PROBLEM TO SOLVE: Rewrite the records from the line with "At what coordinates should I click to accomplish: Click the" up to and including the line with "This screenshot has height=730, width=1568." as a numbered list, skipping blank lines and leaving the pictures out.

----- RECORDS -----

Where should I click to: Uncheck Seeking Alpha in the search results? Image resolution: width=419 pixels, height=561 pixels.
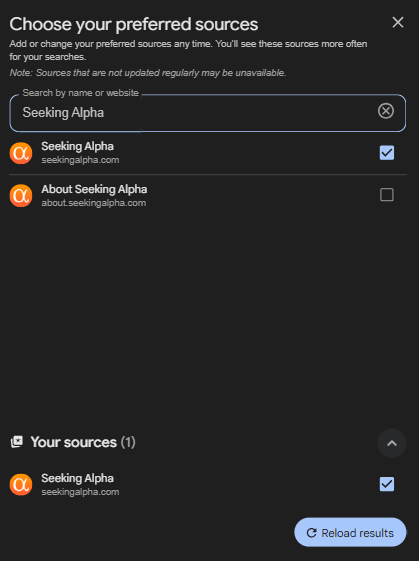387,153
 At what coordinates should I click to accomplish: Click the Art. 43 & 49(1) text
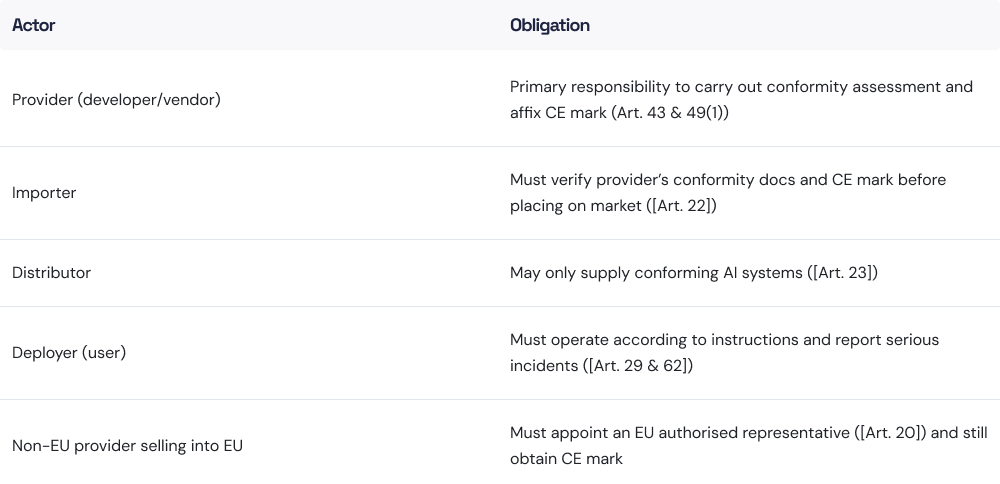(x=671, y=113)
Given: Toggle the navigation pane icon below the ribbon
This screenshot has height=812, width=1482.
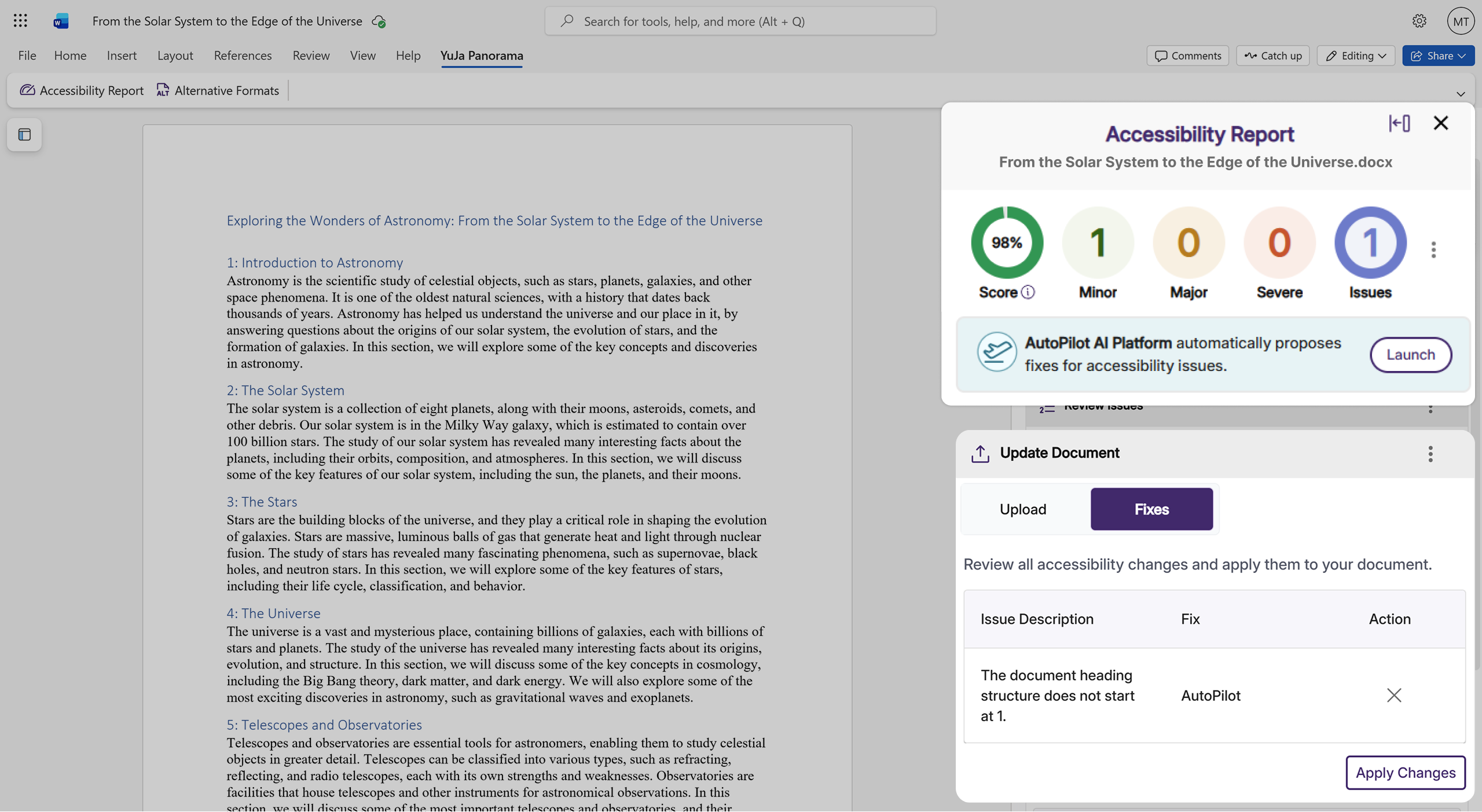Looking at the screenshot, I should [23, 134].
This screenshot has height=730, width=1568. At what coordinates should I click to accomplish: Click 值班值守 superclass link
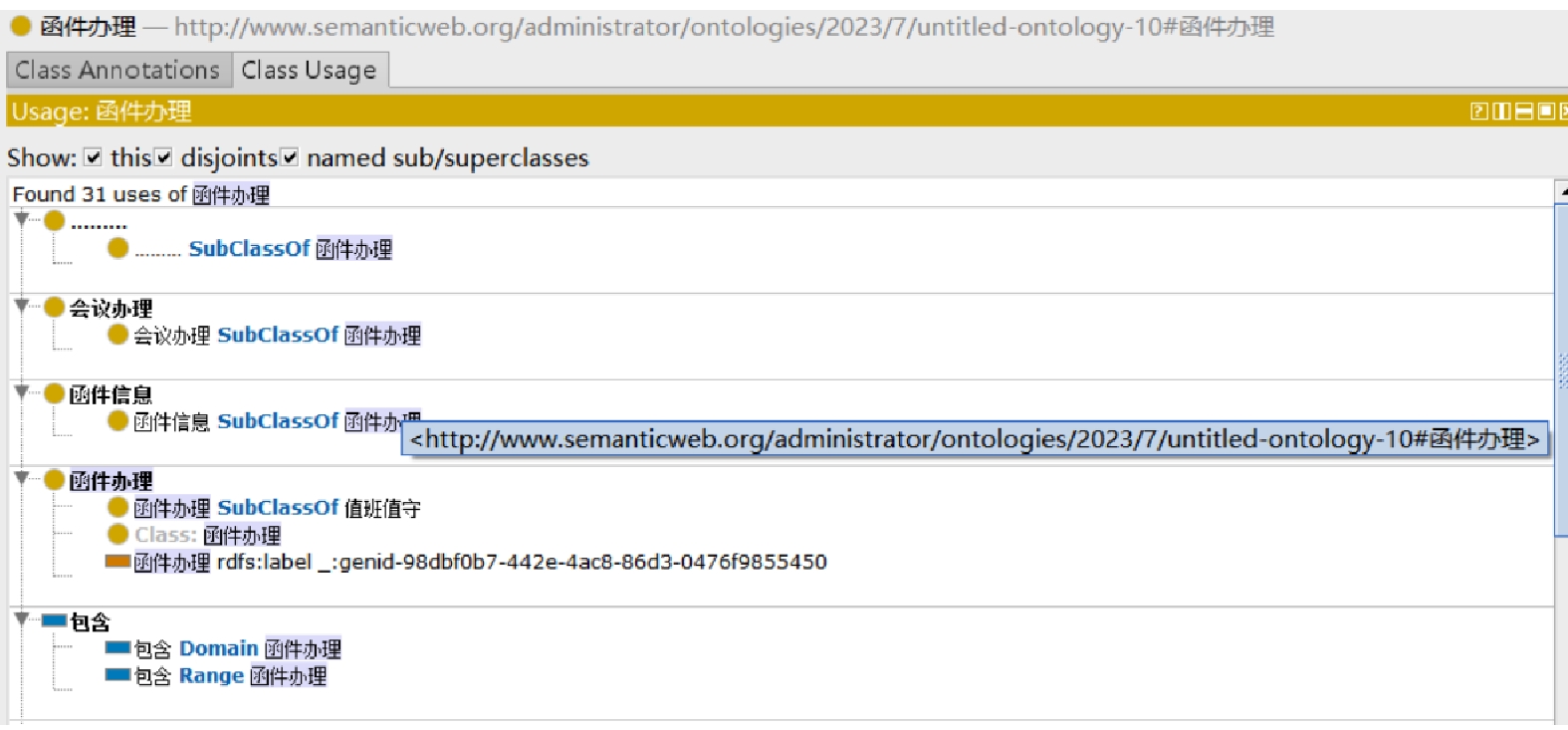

-----
----- RECORDS -----

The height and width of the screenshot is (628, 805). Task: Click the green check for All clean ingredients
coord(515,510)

-----

REPLY TO THE EXERCISE:
1.  At what coordinates should I click to accomplish: Click the Art. 43 & 49(1) text
2. (x=671, y=113)
3. Given: Toggle the navigation pane icon below the ribbon
4. This screenshot has height=812, width=1482.
5. Looking at the screenshot, I should [23, 134].
6. This screenshot has height=730, width=1568. At what coordinates should I click to accomplish: Click 值班值守 superclass link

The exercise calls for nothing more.